Star ön sayfasının en altında yer verdiği haber için, “Başınızı öne eğdirecek bir şey yapmadık” başlığını kullandı: “Haklarında önerge verilen dört eski bakan, vekillerle yaptıkları görüşmede, ‘Asla başınızı eğecek bir şey yapmadık. Vereceğiniz her türlü karara saygılıyız’ dedi.
Yeni Şafak, habere manşetin yanında, “Birkaç güne bakan da hükümet de kalmayacak” başlığıyla yer verdi: “AK Parti’nin, 17 Aralık’ta oğulları gözaltına alınan 4 bakanla ilgili soruşturma komisyonu kurulmasına ilişkin verdiği önerge Meclis’te görüşülerek kabul edildi. Sabah parti genel merkezinde Atalay’la bir araya gelen eski bakanlar ise ilginç bilgiler aktardı. Zafer Çağlayan, oğlunun ifadesini alan savcının, kendisi için ‘sayın bakan’ yazılmasını isteyen avukata kızarak ‘Burada bakan yok. Tepemi attırmayın, Zafer diye yazdırırım imzanı attırırım. Zaten birkaç güne bakan da hükümet de kalmayacak’ dediğini anlattı.

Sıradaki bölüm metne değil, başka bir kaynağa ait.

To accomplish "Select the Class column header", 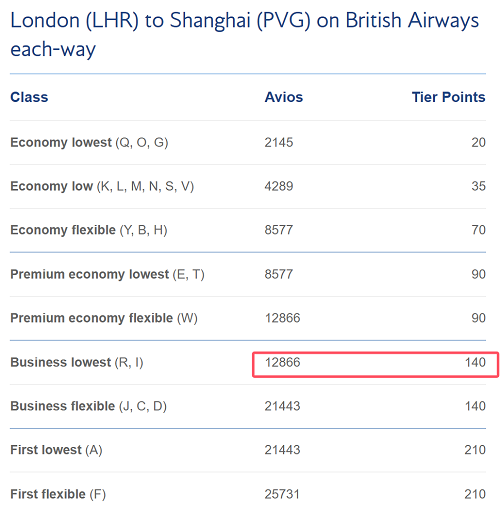I will tap(29, 97).
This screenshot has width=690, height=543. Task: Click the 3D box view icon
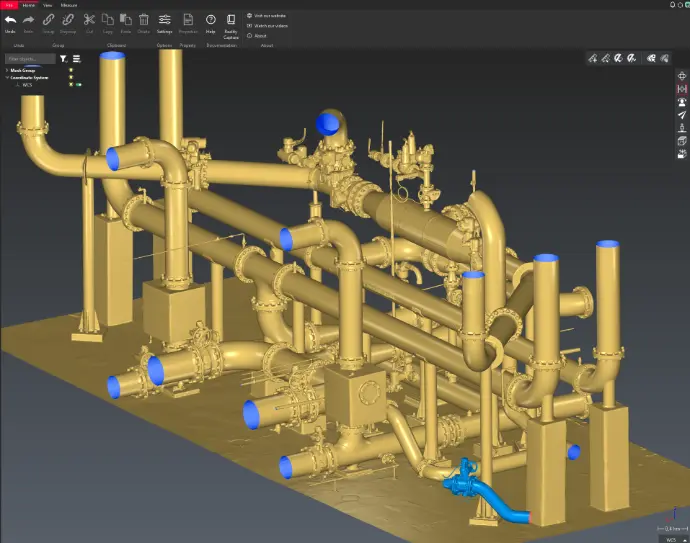tap(682, 141)
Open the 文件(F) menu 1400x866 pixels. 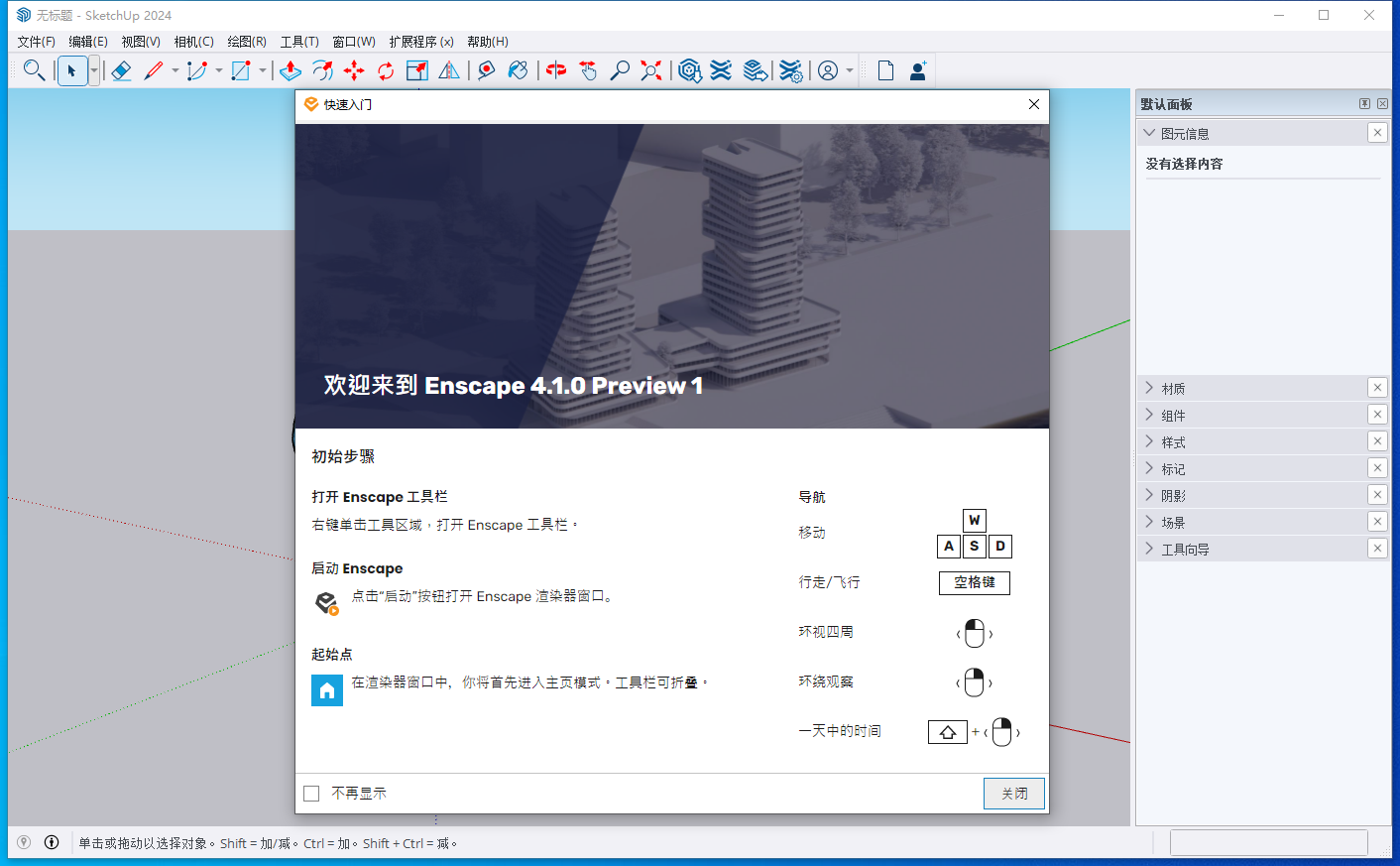[36, 41]
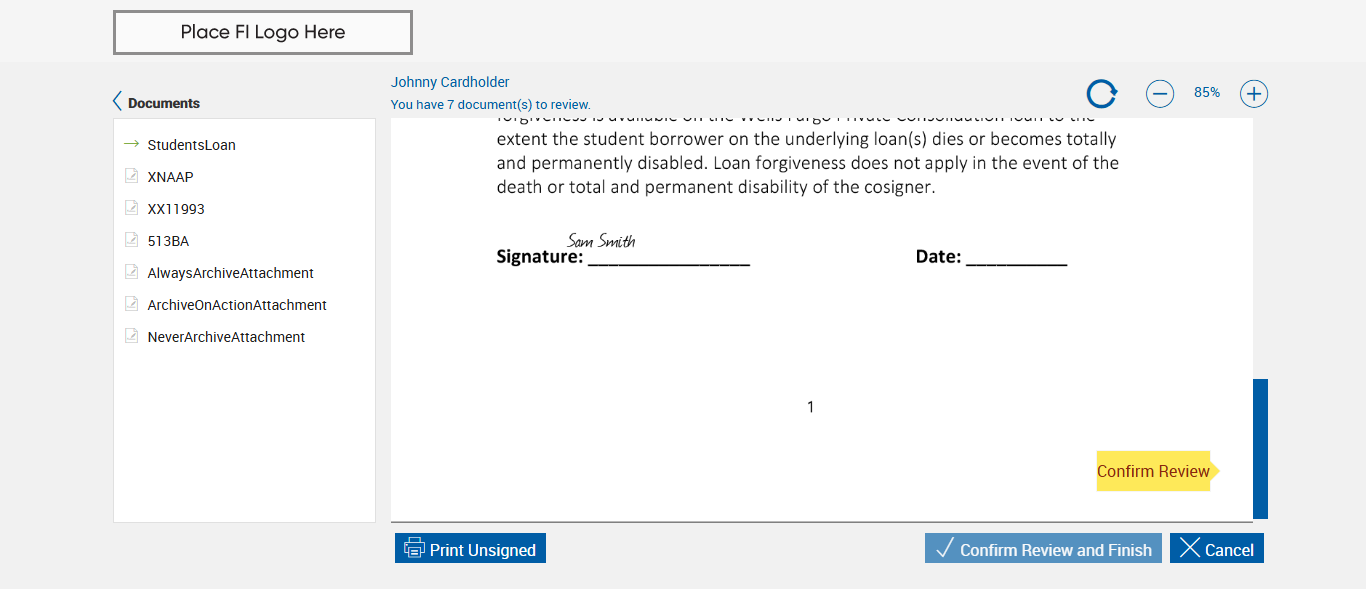1366x589 pixels.
Task: Click the Date line field
Action: click(1016, 256)
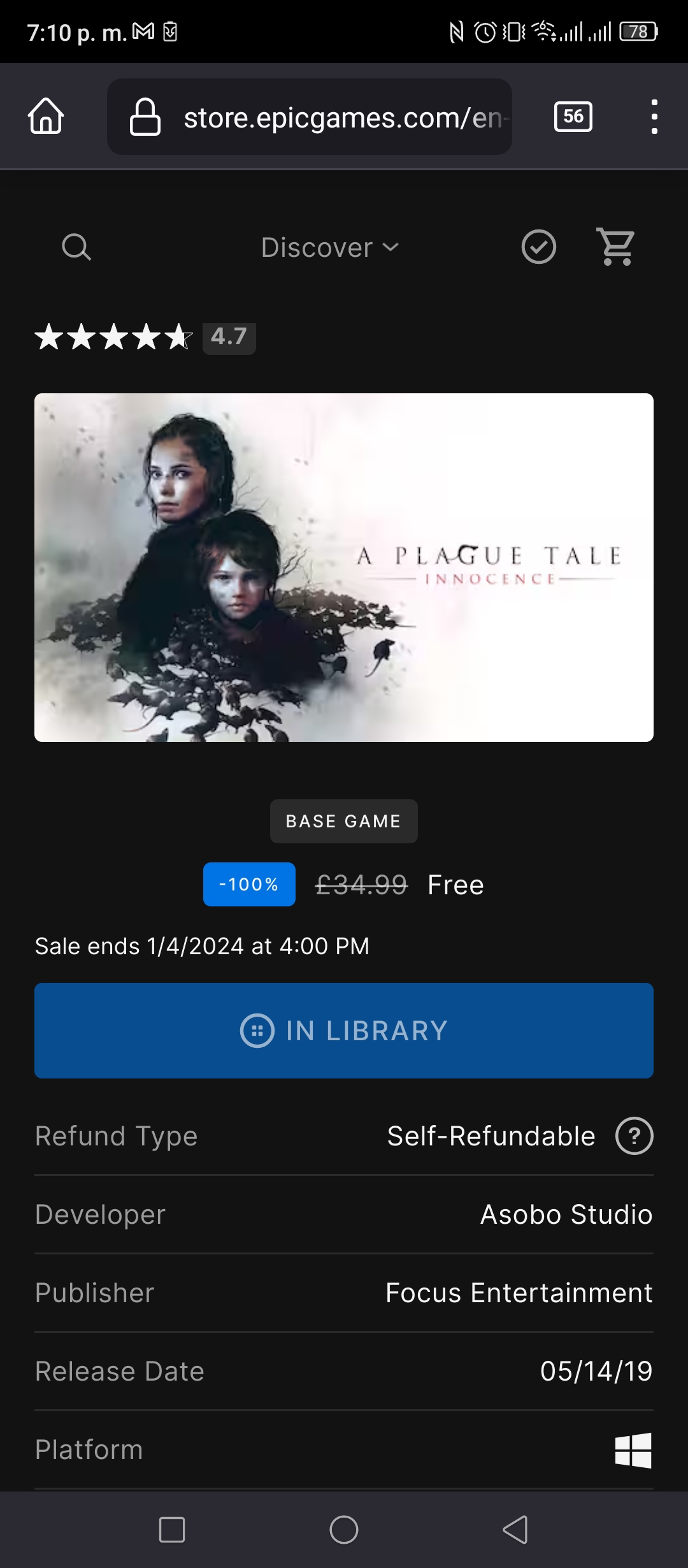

Sabah ve Akşam gazeteleri ise habere iç sayfalarında yer ayırdı.

“Basın özgürlüğü sorunu irtifa kaybettiriyor”
Türkiye’de basın özgürlüğünün gittikçe kısıtlanması dünyanın da dikkatini çekiyor. Son olarak Freedom House, Türkiye’yi “basını özgür olmayan ülkeler” kategorisine düşürdü. Dışişleri Bakanı Davutoğlu, bunu “Türkiye’ye karşı bir algı operasyonu” olarak değerlendirirken ABD Dışişleri Bakanlığı Sözcü Yardımcısı Marie Harf da bakanın iddiasına sert bir cevap verdi.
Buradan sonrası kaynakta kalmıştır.